Metals buyers should always be looking for every possible edge to manage their spend, particularly amid volatile times (like we’ve seen this year).
In the MetalMiner 2021 Forecasting Workshop, held virtually this year, attendees will:
- Hear from MetalMiner experts on short- and long-term metals outlooks
- Beta test MetalMiner’s should-cost models
- Gain valuable insights vis-à-vis metals spend strategies for the next year
Sign up for the MetalMiner 2021 Forecasting Workshop
The MetalMiner 2021 Forecasting Workshop is scheduled for 10 a.m.-1 p.m. (CDT), Thursday, Aug. 13.
MetalMiner Founder and CEO Lisa Reisman and Senior Forecast Analyst Maria Rosa Gobitz will kick off the workshop with a short-term metals forecast.
“Manage the volatility, manage the volatility,” Reisman said. “Seriously, companies should model a market with more volatile prices and then carefully select the appropriate contracting mechanism.”
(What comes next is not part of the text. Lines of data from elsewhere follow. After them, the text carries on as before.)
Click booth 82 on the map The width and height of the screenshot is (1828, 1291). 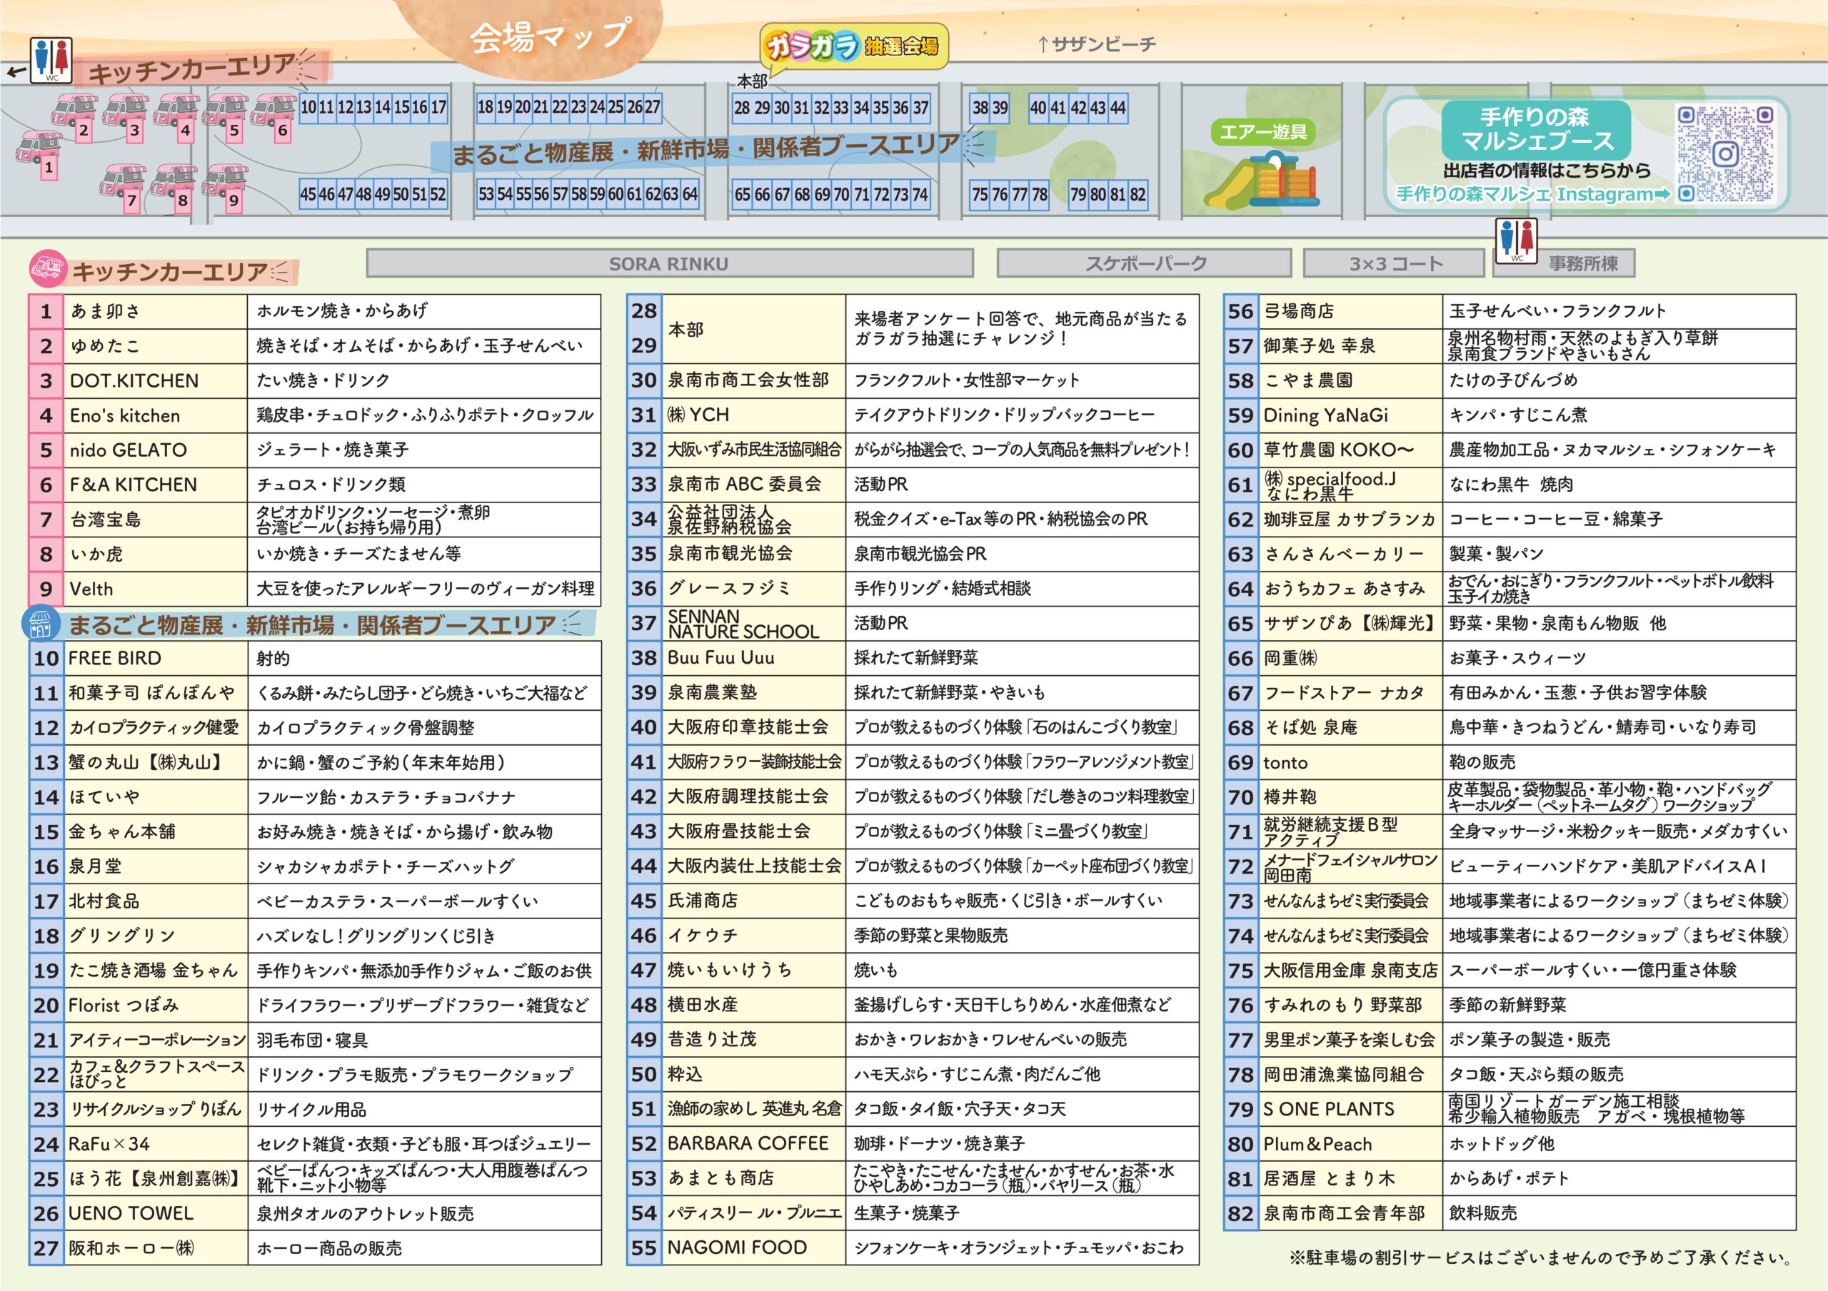point(1139,194)
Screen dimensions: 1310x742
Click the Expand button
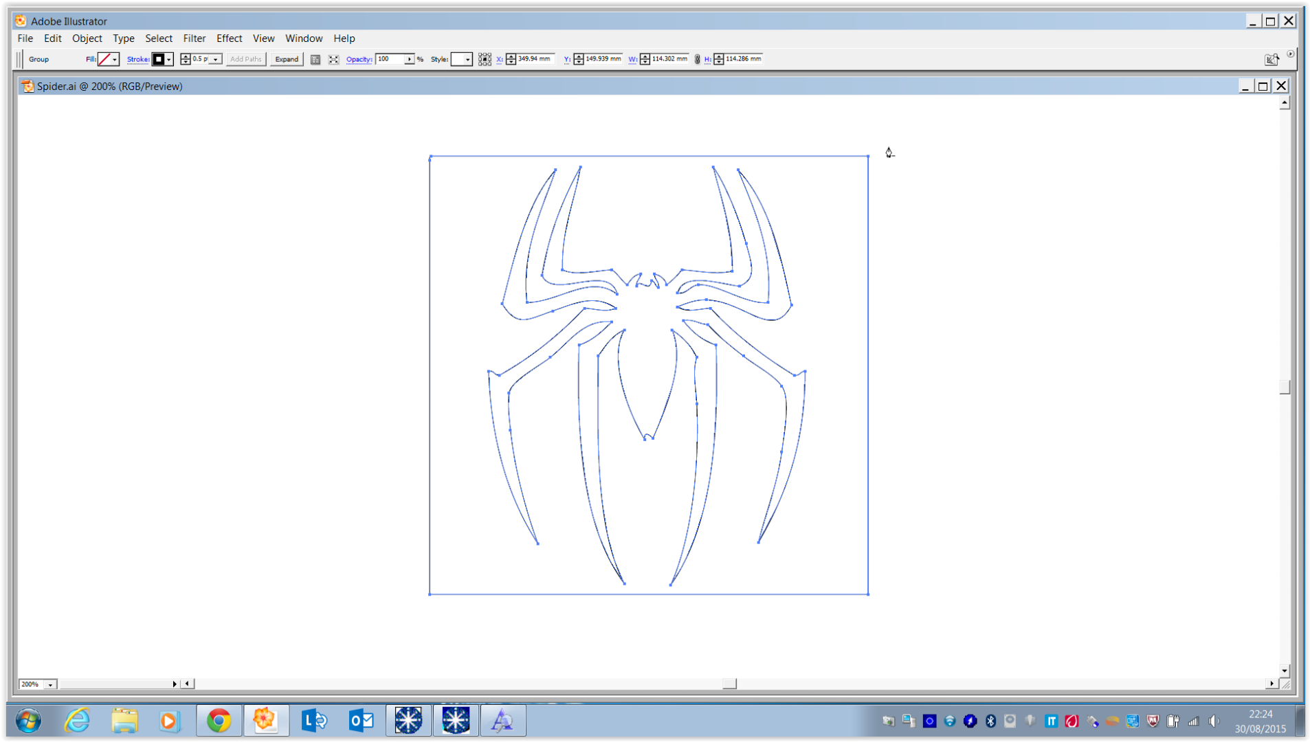click(286, 59)
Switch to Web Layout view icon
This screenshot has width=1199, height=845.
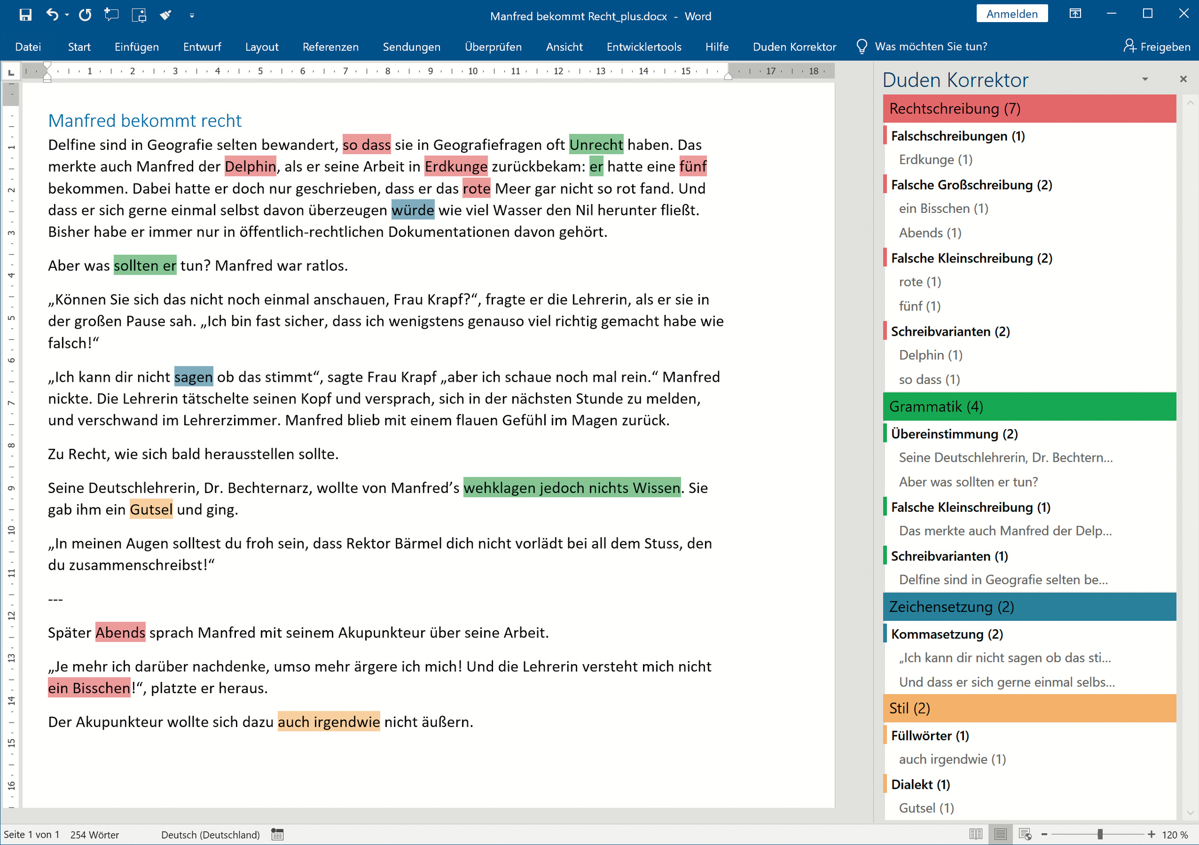(1025, 834)
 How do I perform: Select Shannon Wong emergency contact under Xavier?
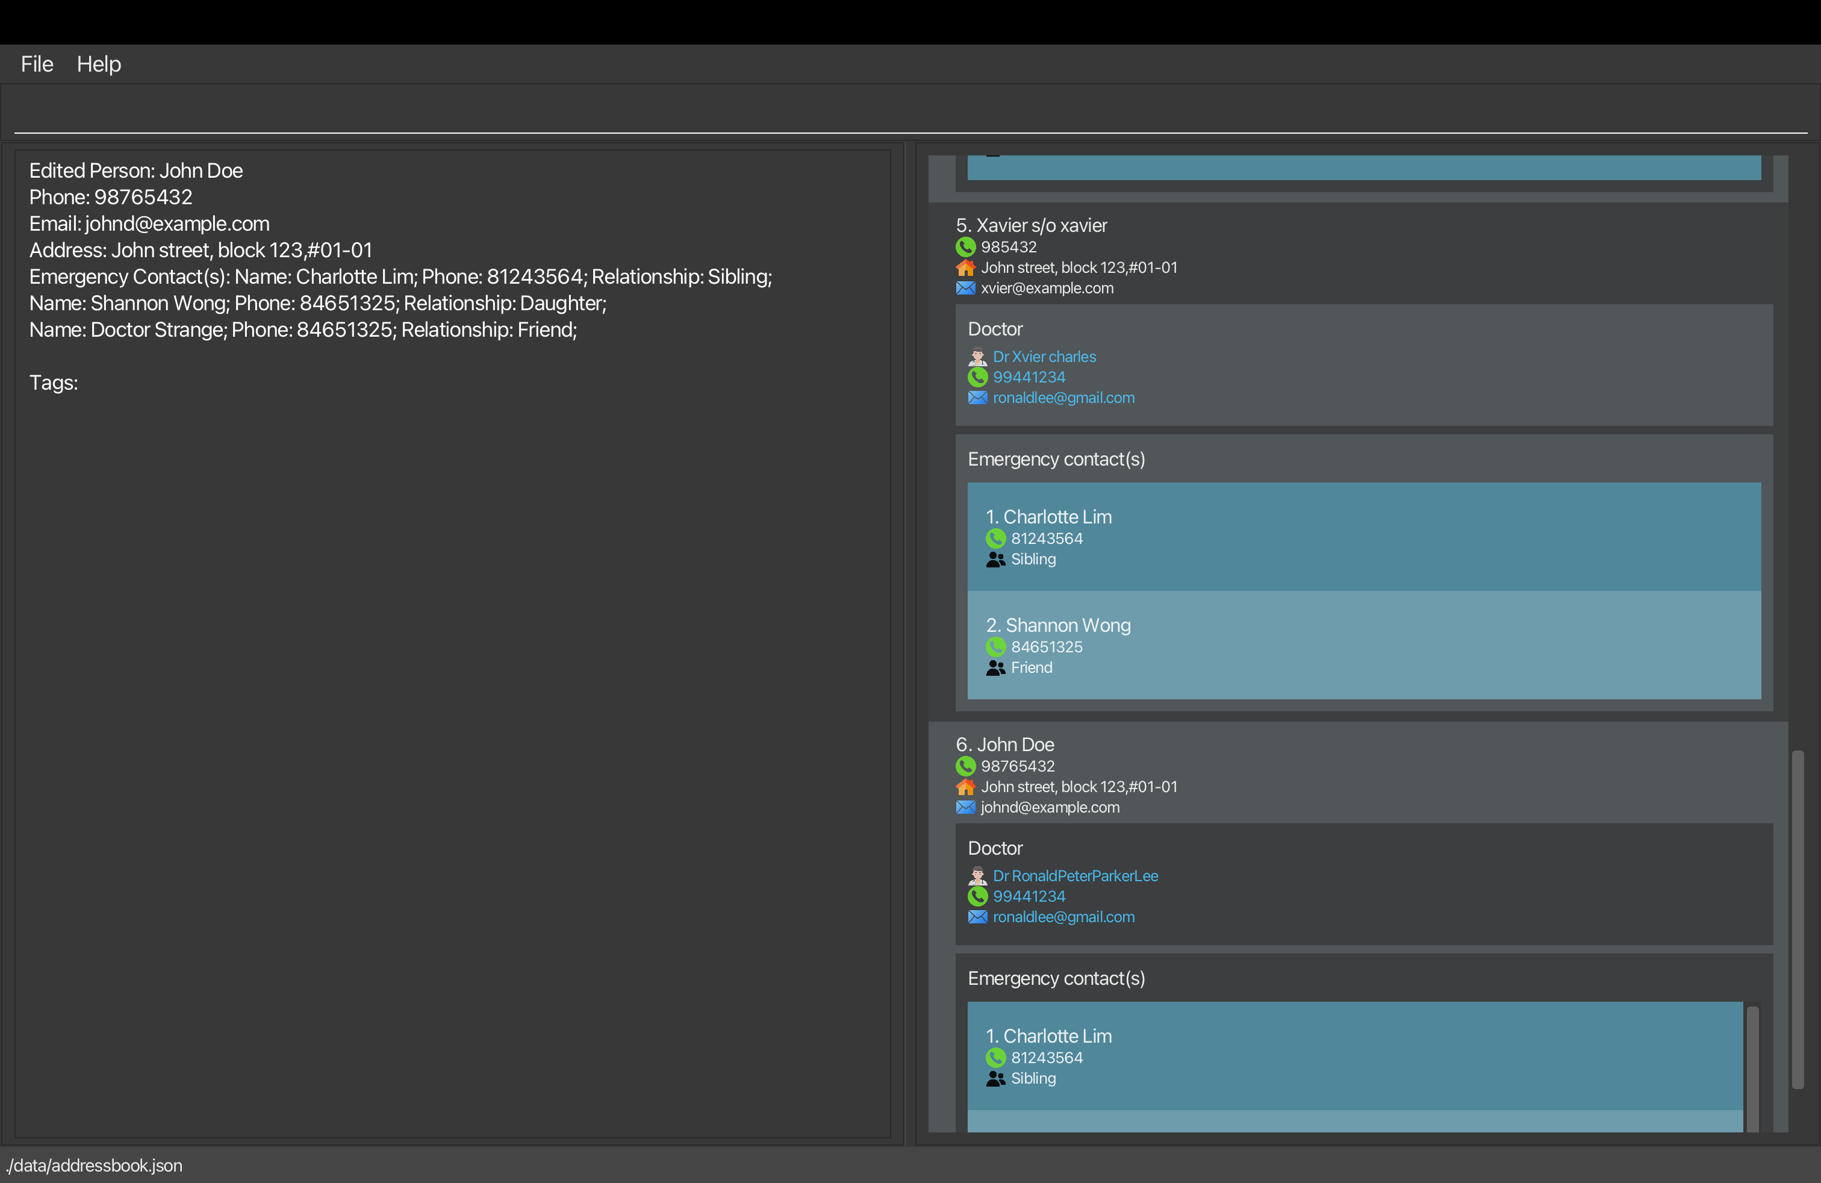click(x=1363, y=645)
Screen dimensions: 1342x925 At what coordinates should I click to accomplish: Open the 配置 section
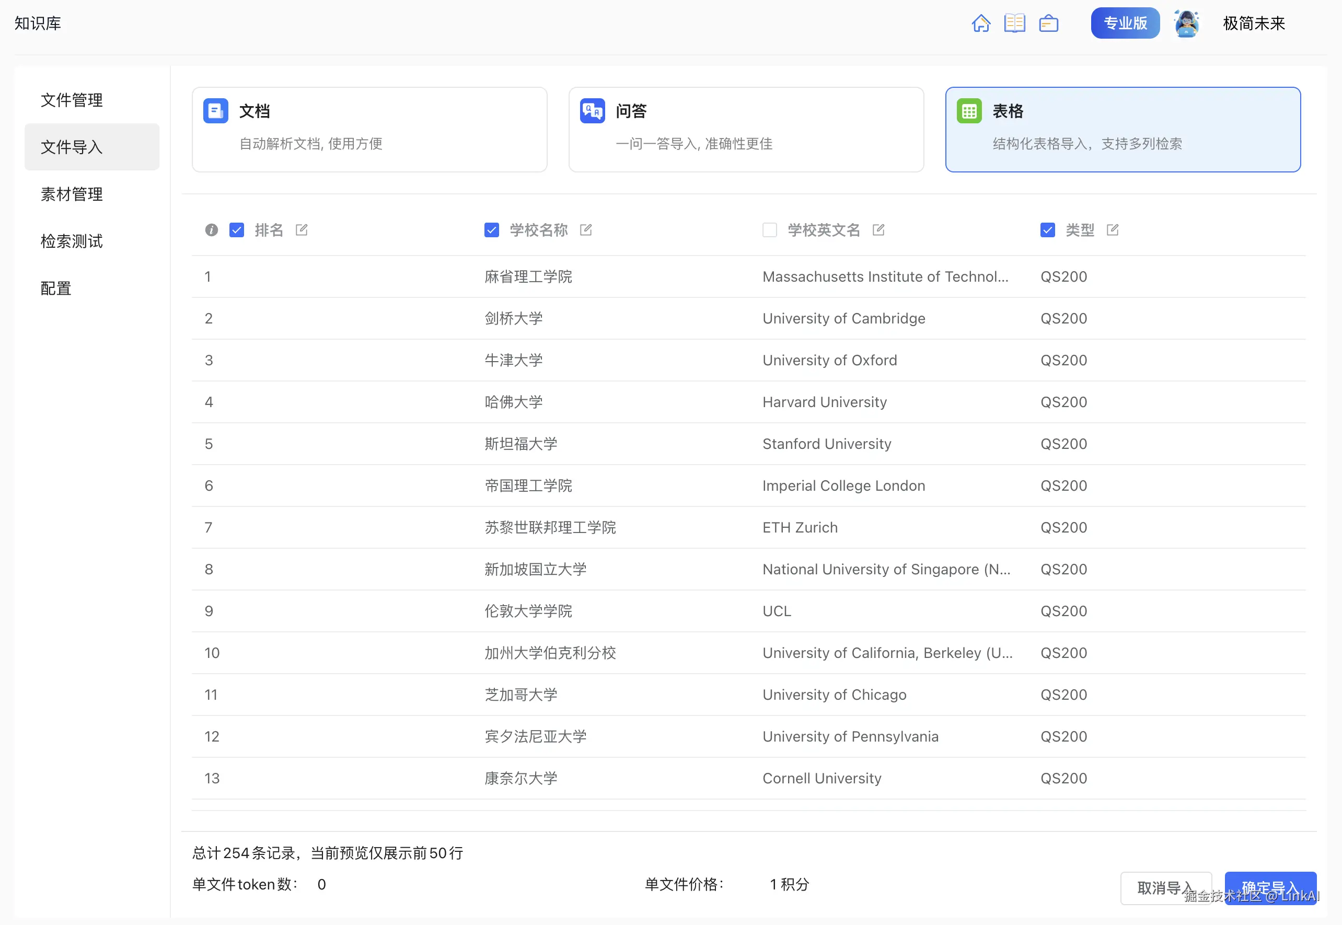pyautogui.click(x=56, y=288)
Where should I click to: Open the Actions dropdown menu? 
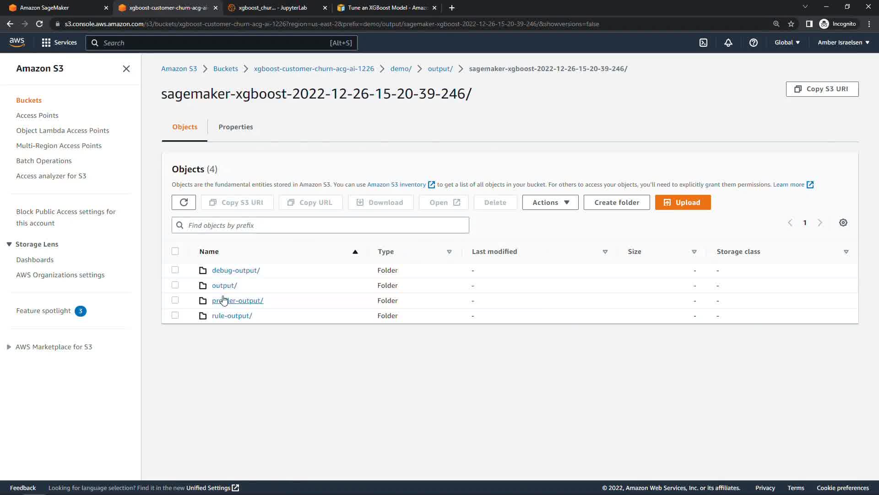pos(550,203)
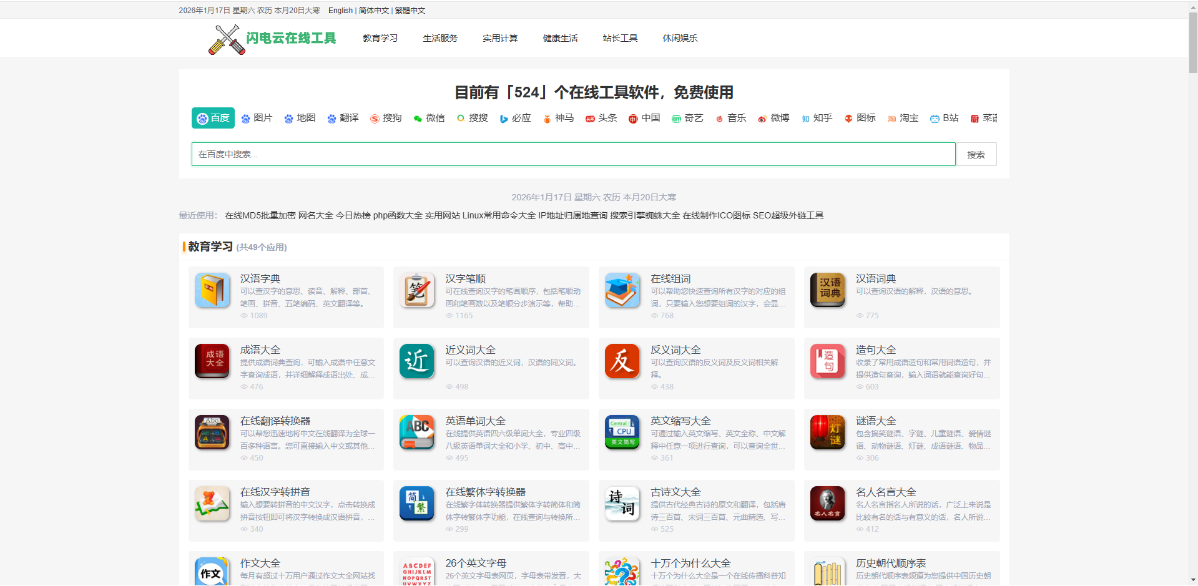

The insights are particularly valuable this year, as volatility grips both metals and metals-adjacent markets. Reisman and Gobitz will go into further detail about the factors buyers should be monitoring.
Included among those factors are the U.S. dollar, which recently touched a two-year low, and oil prices. Oil prices represent a large percentage of the CRB index and commodities as a whole, Reisman notes. As such, oil prices are a market-driving factor buyers should monitor closely.
With respect to steel, buyers should continue to keep abreast of news regarding capacity restarts.
“If things come on too quickly, prices will continue to fall,” Reisman notes. “But if demand increases faster than supply, buying organizations will see more price volatility.”
Beta test MetalMiner’s steel and aluminum “should-cost” models
Participants in the virtual workshop will also get the chance to beta test MetalMiner’s steel and aluminum should-cost models.
So, why should buyers incorporate should-cost models into their spend strategy?
“For the most part, the way companies currently gain an understanding of the ‘current market price’ is a combination of taking their spend out to bid and/or using their own tools and prior price history to determine an expected bid price,” Reisman said.
“What most people miss without a should-cost model are the adders and extras, which contain a lot of ‘margin padding.’ With the aid of a should-cost model, prior price history and a formal bid process, buying organizations can help guide the negotiation into expected price ranges and/or identify hidden costs and opportunities for sharper negotiations.”
In addition, participants will hear from Don Hauser, MetalMiner’s vice president of business solutions, and MetalMiner Co-founder Stuart Burns, about how to set steel and aluminum buying strategies.
Participants will also have the opportunity to network with metal-buying peers and discussed challenges and potential strategies.